JUDICIAL PERFORMATIVES IN SUPREME COURT JUDGEMENTS: A CORPUS-BASED ANALYSIS OF DECLARATIVE AND DIRECTIVE SPEECH ACTS
DOI:
https://doi.org/10.63878/qrjs1042Abstract
This corpus-based study aims to identify and analyze the linguistic cues of authority of the Supreme Court of Pakistan, by examining two related forms of performative speech acts, declaratives and directives, drawing on the text of judicial judgments as corpus data. The study utilizes a significant amount of text for this analysis, as the corpus of judgments comprises a token size of 0.24 million, based on the text of 80 decisions from the year 2025. The study used a rule-based computational approach in Python with spaCy, applying regular expressions to systematically extract declarative and directive performative expressions.

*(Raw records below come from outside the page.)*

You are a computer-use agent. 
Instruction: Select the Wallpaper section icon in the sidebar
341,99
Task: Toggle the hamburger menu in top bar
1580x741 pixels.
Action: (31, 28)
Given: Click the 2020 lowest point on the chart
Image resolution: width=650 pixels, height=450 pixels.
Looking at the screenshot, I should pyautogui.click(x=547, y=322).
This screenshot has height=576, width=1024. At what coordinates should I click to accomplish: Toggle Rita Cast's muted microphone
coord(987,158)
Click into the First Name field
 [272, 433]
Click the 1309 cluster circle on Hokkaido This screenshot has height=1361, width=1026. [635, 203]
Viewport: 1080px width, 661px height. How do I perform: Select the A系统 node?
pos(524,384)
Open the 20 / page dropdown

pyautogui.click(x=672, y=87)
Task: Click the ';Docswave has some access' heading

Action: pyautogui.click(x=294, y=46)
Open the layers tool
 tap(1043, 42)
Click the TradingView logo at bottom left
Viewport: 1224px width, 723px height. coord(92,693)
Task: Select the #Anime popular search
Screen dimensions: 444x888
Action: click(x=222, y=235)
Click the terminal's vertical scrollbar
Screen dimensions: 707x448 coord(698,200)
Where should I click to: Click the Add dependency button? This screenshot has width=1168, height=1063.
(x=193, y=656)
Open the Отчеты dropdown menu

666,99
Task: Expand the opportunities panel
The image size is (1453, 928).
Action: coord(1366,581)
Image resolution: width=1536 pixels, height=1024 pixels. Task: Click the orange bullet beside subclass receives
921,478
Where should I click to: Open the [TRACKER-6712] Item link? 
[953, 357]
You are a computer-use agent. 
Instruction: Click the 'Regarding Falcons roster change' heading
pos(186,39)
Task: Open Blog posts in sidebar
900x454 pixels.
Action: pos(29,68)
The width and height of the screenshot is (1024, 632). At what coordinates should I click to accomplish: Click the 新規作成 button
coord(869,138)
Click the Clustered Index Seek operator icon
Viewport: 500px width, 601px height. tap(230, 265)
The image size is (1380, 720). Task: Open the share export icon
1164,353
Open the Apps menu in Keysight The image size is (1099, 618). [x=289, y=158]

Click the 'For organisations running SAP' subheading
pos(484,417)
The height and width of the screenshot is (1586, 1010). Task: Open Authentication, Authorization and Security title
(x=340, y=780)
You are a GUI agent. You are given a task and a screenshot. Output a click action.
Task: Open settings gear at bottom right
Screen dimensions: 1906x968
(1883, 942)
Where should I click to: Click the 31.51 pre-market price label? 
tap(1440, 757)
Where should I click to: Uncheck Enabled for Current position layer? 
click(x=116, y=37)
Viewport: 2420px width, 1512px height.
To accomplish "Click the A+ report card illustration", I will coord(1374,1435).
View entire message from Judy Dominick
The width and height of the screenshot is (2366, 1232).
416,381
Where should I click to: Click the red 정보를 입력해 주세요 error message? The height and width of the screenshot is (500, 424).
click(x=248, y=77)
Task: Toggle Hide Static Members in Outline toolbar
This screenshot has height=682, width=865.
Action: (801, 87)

The findings showed a significantly higher number of directive speech acts, such as judicial orders and directions, than declarative expressions, which were commonly used for pronouncements conferring legal status or outcomes in the corpus under analysis. Specifically, the study identified roughly 757 directive instances, compared to 450 declarations across the corpus. This asymmetrical division indicates that directives are more widely used in decisions directing the relevant agencies to implement justice. Nevertheless, both categories serve crucial judicial functions: embedding linguistic cues of authority in the Supreme Court's text as directive functions that impose obligations and compel action, while declarative acts formally determine status as legal outcomes. There are some limitations to the study, as it focuses on only two performative types relevant to orders and uses a machine-based approach with regular expressions to extract expressions of both performatives. The study highlights the importance of performative utterances in judgments, particularly related to orders that advanced the reader’s understanding of how judicial discourse operationalized legal decisions.